Edinburgh rejects action on short-term lets

UK: A Green proposal to compel Edinburgh City council to investigate unlawful short-term lets in the city has been rejected by SNP, Labour and Tory councillors.

The proposal followed a study which revealed that only one in 477 short-term lets in the city had planning permission.

Green MSP Andy Wightman sponsored the study, compiling a list of multiple properties operating without primary residents, against city planning law. The proposed planning amendment brought by the Greens would compel the council to investigate the properties identified in the report.

It was primarily rejected due to its expense and scope. A full investigation could cost the city £220,000, and officials noted that many of the properties may have stopped operating due to the global pandemic.

Neil Gardiner, Edinburgh planning convener, told Edinburgh Evening News: “The team is doing well, it’s winning a lot of cases, it’s meeting the needs of the worst-offending properties, building up evidence, taking them to court, taking them to appeal and winning them. That is very gratifying and a clear signal to anyone who is transgressing that we will be looking into you and an indication people should not indulge in this – there is no long-term future in this.

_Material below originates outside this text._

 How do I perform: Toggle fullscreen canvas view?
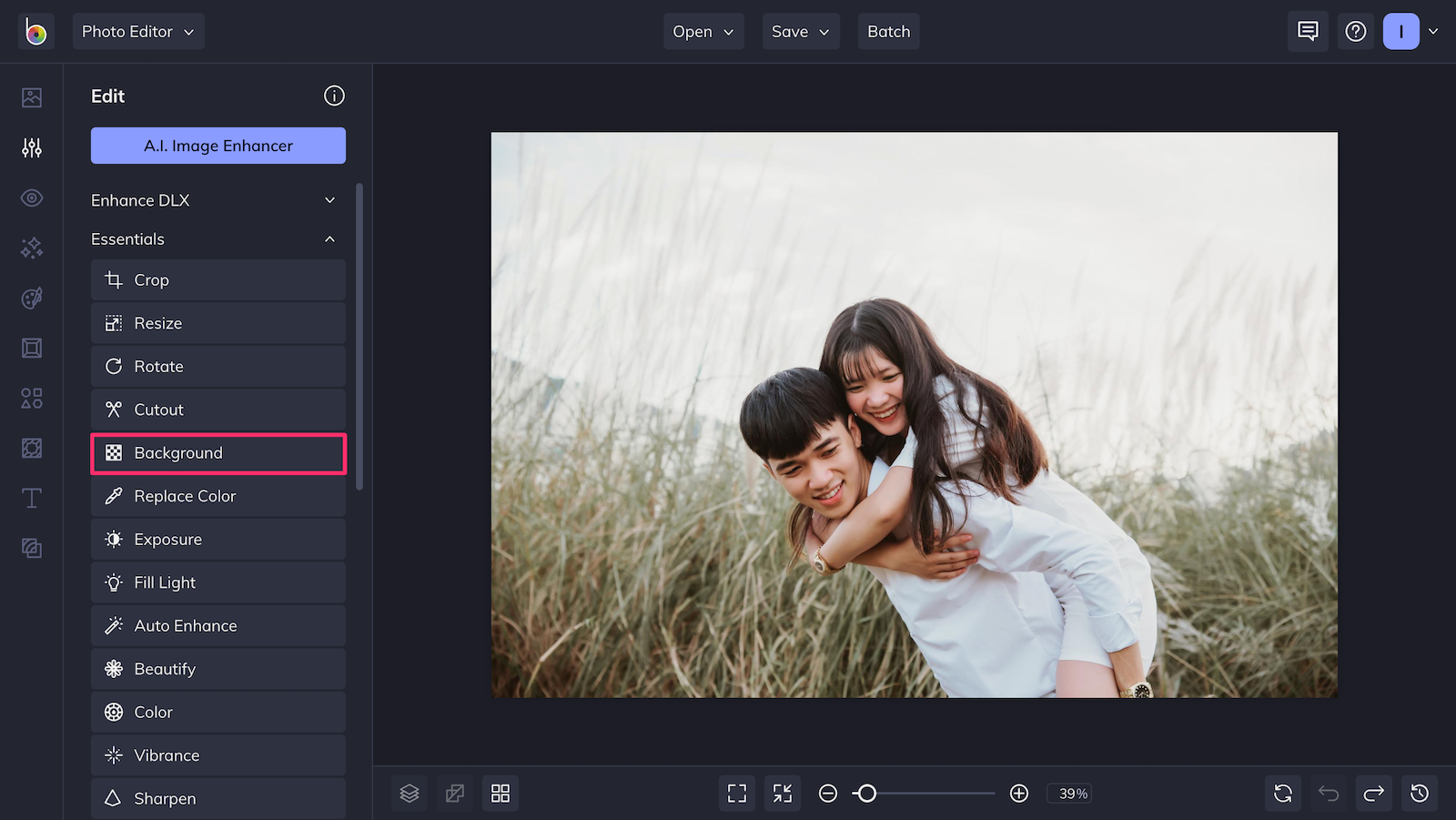pyautogui.click(x=736, y=793)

“Once we get the legislation in place these properties will be returned to homes and strong neighbourhoods restored across the city.”

Edinburgh’s short-term lets have stirred controversy since a 2019 report revealed that one in 10 city centre properties were advertised on short-term letting sites. City councillors quickly responded with calls to legislate the asset class, with officials noting a backlog of cases in late 2019.

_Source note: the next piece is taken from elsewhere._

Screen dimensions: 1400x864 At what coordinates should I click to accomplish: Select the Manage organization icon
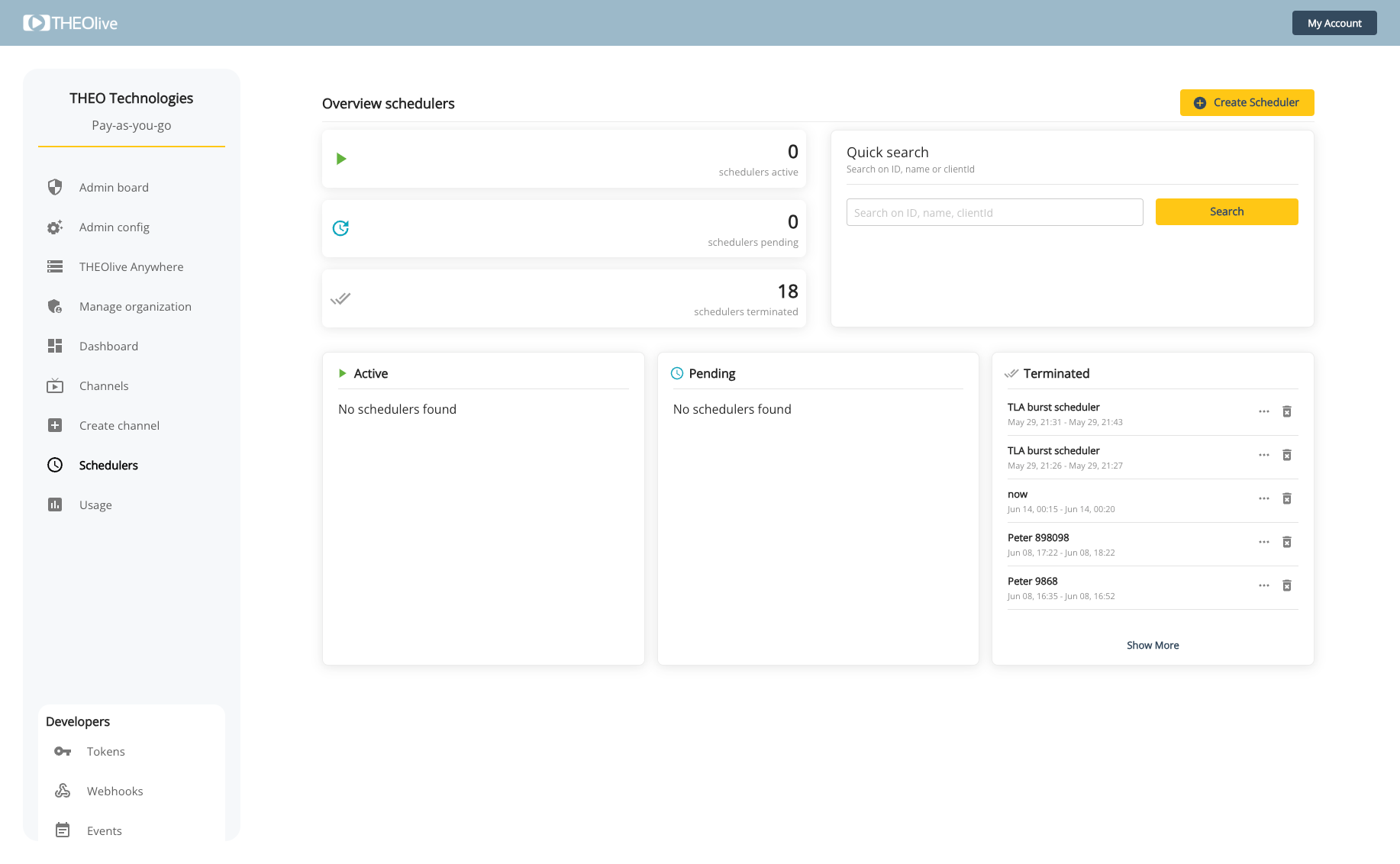tap(54, 306)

Scotland approved legislation this January to provide local governments with the ability to fully legislate short-term rentals. MSPs attempted to fast-track the measures but announced delays until 2022 earlier this month to give municipalities time to create new planning procedures.

Andy Wightman, an advocate for the measure, added: “The Scottish Government’s action on regulating short term lets is welcome and long overdue, but there is no reason for the city council to wait for this before enforcing existing rules when it comes to planning consent in response to my report.”